------ Provided information

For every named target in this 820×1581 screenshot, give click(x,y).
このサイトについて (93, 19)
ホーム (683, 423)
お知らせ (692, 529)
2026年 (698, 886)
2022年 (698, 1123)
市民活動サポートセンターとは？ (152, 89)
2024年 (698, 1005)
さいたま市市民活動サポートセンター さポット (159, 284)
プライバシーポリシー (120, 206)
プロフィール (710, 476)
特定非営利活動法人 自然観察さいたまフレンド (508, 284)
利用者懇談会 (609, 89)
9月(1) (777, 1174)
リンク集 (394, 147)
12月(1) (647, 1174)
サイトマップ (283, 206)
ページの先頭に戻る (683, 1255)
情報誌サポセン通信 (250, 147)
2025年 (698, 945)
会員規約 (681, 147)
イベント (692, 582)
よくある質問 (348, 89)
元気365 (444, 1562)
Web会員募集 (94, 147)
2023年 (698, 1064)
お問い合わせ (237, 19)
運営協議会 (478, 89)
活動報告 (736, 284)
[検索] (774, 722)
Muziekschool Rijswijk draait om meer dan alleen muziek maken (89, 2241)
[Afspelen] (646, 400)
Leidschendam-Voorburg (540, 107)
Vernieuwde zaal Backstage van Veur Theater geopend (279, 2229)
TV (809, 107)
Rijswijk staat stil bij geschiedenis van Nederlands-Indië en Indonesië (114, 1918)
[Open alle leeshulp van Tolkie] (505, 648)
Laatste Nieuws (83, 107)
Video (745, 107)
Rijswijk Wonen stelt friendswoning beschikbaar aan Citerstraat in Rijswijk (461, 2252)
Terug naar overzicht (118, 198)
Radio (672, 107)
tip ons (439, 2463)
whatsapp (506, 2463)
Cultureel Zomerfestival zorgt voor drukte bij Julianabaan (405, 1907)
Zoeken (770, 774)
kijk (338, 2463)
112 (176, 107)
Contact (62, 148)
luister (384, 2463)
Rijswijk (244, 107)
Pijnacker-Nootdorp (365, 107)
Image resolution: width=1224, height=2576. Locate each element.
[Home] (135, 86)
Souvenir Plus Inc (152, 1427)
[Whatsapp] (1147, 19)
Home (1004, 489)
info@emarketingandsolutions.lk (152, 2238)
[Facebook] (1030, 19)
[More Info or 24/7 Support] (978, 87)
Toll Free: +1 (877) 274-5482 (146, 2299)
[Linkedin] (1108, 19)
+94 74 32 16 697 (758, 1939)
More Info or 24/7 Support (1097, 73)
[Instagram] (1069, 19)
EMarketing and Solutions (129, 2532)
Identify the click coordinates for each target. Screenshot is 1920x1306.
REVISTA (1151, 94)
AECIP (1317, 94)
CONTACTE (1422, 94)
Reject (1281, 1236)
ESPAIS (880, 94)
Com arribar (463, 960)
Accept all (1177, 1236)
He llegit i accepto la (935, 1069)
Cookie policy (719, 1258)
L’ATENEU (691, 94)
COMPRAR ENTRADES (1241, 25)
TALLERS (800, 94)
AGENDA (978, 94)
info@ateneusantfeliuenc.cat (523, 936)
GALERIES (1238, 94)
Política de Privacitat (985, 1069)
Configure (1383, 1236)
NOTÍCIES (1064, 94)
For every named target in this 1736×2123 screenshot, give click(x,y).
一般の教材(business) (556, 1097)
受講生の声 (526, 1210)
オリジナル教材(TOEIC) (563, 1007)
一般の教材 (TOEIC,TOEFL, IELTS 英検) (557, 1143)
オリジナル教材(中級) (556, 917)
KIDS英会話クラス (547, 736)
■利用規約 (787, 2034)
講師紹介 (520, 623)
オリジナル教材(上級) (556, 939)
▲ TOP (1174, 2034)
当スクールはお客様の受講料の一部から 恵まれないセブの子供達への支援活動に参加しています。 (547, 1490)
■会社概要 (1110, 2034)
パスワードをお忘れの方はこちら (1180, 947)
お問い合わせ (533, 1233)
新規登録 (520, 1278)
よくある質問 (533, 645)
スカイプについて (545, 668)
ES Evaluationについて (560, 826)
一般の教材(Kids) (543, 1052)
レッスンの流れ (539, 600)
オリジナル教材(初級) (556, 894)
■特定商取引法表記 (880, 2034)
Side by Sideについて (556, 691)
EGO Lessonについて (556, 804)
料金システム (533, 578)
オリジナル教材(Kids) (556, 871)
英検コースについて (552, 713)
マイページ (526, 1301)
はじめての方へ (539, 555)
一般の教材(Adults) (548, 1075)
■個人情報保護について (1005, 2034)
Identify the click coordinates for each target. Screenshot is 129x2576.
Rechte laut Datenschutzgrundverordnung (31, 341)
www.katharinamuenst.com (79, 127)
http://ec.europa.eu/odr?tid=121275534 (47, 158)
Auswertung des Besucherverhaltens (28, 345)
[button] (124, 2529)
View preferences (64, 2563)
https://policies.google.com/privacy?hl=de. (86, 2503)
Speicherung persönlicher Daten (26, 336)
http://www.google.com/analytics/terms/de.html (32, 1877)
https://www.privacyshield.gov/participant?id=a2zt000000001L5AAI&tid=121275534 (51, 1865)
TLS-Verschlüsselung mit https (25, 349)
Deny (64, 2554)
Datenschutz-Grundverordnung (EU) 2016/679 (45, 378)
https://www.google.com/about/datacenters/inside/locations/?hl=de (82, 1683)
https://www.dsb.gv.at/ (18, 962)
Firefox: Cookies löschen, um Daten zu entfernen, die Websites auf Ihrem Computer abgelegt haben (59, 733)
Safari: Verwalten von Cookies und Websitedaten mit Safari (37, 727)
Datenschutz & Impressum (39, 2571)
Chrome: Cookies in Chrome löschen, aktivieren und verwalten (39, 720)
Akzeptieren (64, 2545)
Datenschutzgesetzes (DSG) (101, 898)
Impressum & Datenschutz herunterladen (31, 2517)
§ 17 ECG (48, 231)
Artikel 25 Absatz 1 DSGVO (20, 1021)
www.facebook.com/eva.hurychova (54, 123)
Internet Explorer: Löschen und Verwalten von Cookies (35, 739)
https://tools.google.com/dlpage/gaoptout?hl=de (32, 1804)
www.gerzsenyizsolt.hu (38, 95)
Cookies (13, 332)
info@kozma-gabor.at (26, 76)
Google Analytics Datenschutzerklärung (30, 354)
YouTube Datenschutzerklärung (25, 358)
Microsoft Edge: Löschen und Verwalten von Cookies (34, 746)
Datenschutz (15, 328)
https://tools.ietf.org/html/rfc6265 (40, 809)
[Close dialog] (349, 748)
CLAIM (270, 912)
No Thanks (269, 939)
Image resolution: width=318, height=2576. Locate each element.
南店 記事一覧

------------

* **Problem requirements**:
Here the job is to set down exactly the lines of the material above that fall between the one with "https://policies.google.com/privacy?hl=de. (86, 2503)" and the one with "https://www.dsb.gv.at/ (18, 962)", inclusive, and nothing beyond them.

* **Written solution**:
https://policies.google.com/privacy?hl=de. (86, 2503)
Speicherung persönlicher Daten (26, 336)
http://www.google.com/analytics/terms/de.html (32, 1877)
https://www.privacyshield.gov/participant?id=a2zt000000001L5AAI&tid=121275534 (51, 1865)
TLS-Verschlüsselung mit https (25, 349)
Deny (64, 2554)
Datenschutz-Grundverordnung (EU) 2016/679 (45, 378)
https://www.google.com/about/datacenters/inside/locations/?hl=de (82, 1683)
https://www.dsb.gv.at/ (18, 962)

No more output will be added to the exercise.